SINGH, THE MANAGER/OWNER OF VILLAGE CIGARS SINCE 1998, stands in front of his storefront. Like many West Village landmark businesses, it has suffered during the pandemic. Photo by Bob Cooley.

By Roger Paradiso

When I heard this news, I immediately thought of all those trips down Seventh Avenue where the iconic Village Cigars store stood as a welcoming gateway to the Village. And if you took a subway you had two trains taking you right next to the store. Those entrances were almost part of the store. It is on one of the smallest parcels of real estate in Manhattan; there are maybe 500 square feet in a triangular shape that is only one story high. 

Included in the parcel is the famous Hess Triangle, which is deeded to Village Cigars. It is a triangular plaque which says, in special subway tile layout: “Property of the Hess Estate Which Has Never Been Dedicated for Public Purposes.” Apparently, in a dispute with the city, Mr. Hess never sold the area where the plaque is embedded in the sidewalk, nor the land under it, many years ago. Mr. Hess was a true Villager.

Village Cigars doesn’t just sell cigars. I haven’t been inside for years, but as I recall, they sell candy, gum, and newspapers. The history of this store goes back to at least 1922 when United Cigars took over the lease.

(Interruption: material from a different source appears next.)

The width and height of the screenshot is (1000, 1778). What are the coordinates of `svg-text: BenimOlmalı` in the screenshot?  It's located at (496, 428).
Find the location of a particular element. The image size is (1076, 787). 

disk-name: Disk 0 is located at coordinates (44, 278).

I tracked down the current manager/owner of Village Cigars, Mr. Singh, in mid-February. He seemed to be a nice man who arrived in the USA from India in 1990. He has been in the West Village since 1993, when he opened Andy’s Deli not too far from his cigar store. In 1998, he took over the lease on Village Cigars and everything was going well until the pandemic hit. 

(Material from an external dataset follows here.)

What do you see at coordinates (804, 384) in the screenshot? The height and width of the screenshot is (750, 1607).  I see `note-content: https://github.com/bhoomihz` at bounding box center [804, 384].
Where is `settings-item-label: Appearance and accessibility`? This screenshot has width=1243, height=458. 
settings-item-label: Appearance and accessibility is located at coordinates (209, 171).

“Everybody is doing very bad in the neighborhood. I used to be open 24 hours, now 12 hours or less. No business.”

Village Cigars is leased from Jon Posner, of Bernard Charles Real Estate, who owns the property attached to this little triangle in Manhattan with the iconic signs that hang like red banners proudly shouting, “Village Cigars.” According to Mr. Singh, the landlord is very nice. He has accommodated Mr. Singh on rent owed due to the lack of business. Singh is now renting month-to-month and has not heard if the landlord has listed the building for sale.

“I have taken out small business loans. I had Payroll Protection Plan for three months. Very difficult to exist with no business.

I spoke to Jon Posner, whose family has owned the building for many years. I asked him if the building is for sale. He said, “Yes, but I haven’t listed it yet.” I asked him how much he would list it for and he said $5.5 million dollars. “Wow,” I said, but Jon, who seems like a nice person, told me why: “It’s going to be bought by someone who loves Village Cigars and its history in the West Village.”

As for the price, Jon says, “New York real estate is high and the taxes are high; everybody knows that.” But he thinks a special buyer will be able to pay it and hopefully keep the signage because the building, while not landmarked, is part of a landmarked and historical area, joining the Stonewall Inn and the Sheridan Square area as part of the landscape of the Village. “I definitely see it not being predominantly a store that sells cigars. But I would like to save the historic signage on the exterior.”

I ask him if he would sell it to a bank or Papaya King. “There is no way I’m selling this to be ATMs or a hot dog place. There is no chance in hell.”

WestView News will be keeping its eyes and ears open to this ongoing news story. It is further proof of the damage that the pandemic has caused to the mom-and-pop shops in the West Village.